A common "calibration" of this filter has the x and y direction spacing between the spots equal to the photodetector pitch (and thus the pixel pitch of the digital image being generated).

We see this arrangement in the left-hand panel of this figure; the spot pattern is of course the PSF (point spread function) of the filter:

Four-spot birefringent filter

The right-hand panel shows the theoretical spatial frequency response (MTF) of this filter. Its shape in in fact an absolute cosine; that is, it is the plot of a cosine function, except that where the cosine goes negative, we flip so it will be everywhere positive (there being no meaning to a negative value of the MTF).

The response falls to zero at the Nyquist frequency of the digital image.

If we were dealing with a monochrome sensor, this is a reasonable response for an antialising filter.

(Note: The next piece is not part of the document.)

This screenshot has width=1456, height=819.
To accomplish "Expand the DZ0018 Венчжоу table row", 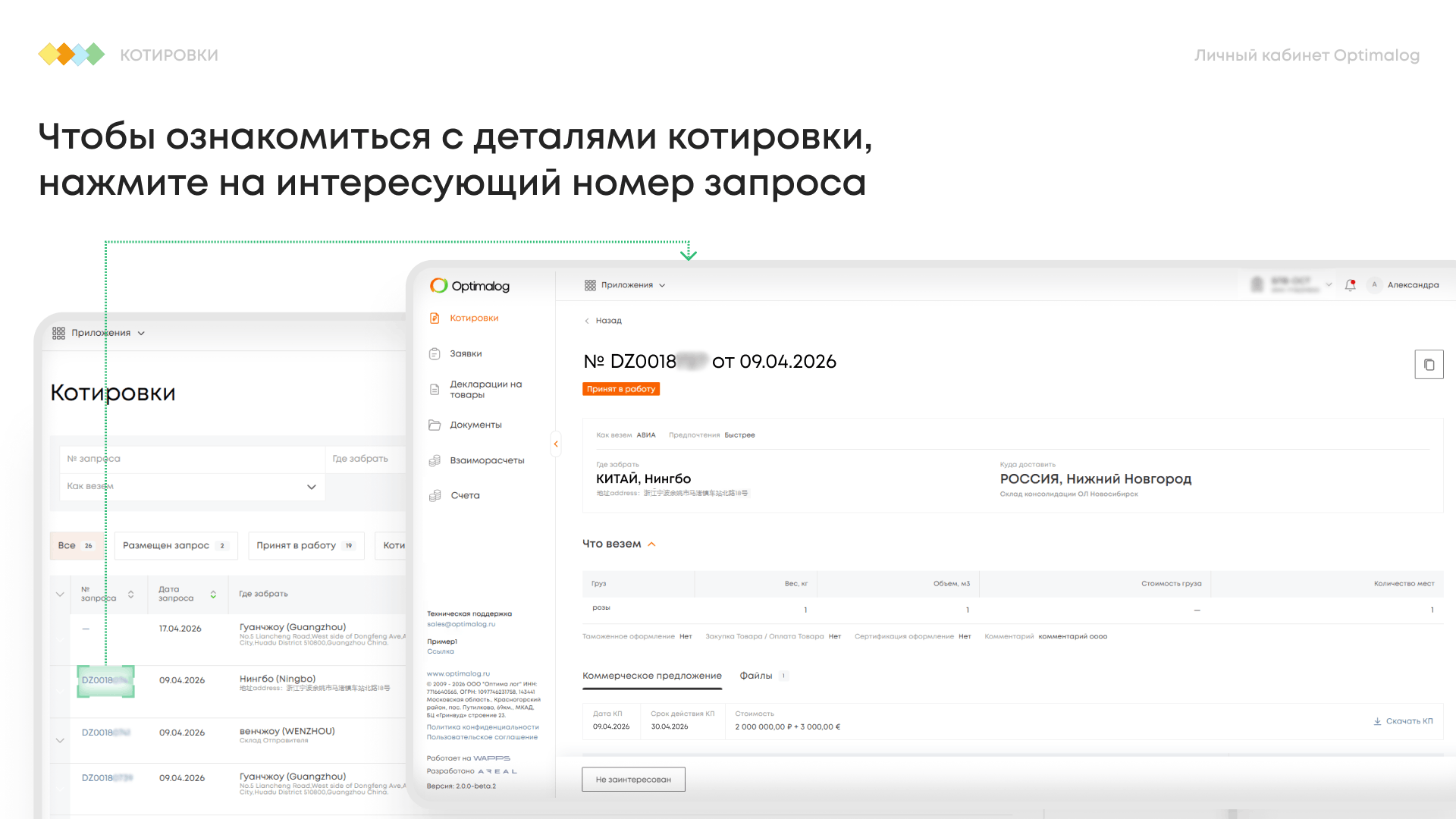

But with a CFA filter, the Nyquist frequency for the R and B aspects is half the Nyquist frequency of the digital image. At that frequency, the MTF of this filter is still 0.707. So this filter would do little to prevent aliasing of the R and B aspects.

If we make the spot spacing greater, then the cutoff frequency drops, and the response could be useful in averting aliasing of the R and B photodetector sets.

But of course that response is very detrimental to the working of the G photodetector set. The result would be that the luminance resolution of the digital image would be forced below its potentially-available value given the pixel count of the digital image.

It's always something!

Best regards,

Doug

Doug Kerr · Dec 10, 2013

Another factor that figures into the mitigation of aliasing is sampling aperture response.

When we first study the theory of representation of a continuous phenomenon by sampling, the model is usually instantaneous, or point, sampling.

There, if we are sampling a waveform, we capture its instantaneous value at the sampling instants; if we are sampling a 2-dimensional optical image, we capture its illuminance at the sampling points. The remainder of the waveform or image is never observed!

In our digital cameras, actually following that model would be problematical. It would mean that each detector would have an "intake window" (the sampling aperture) of infinitesimal size. Not only is that hard to do, but if we did it, the amount of light energy captured by each detector would be infinitesimal - hardly what we want for a "robust", low-noise output.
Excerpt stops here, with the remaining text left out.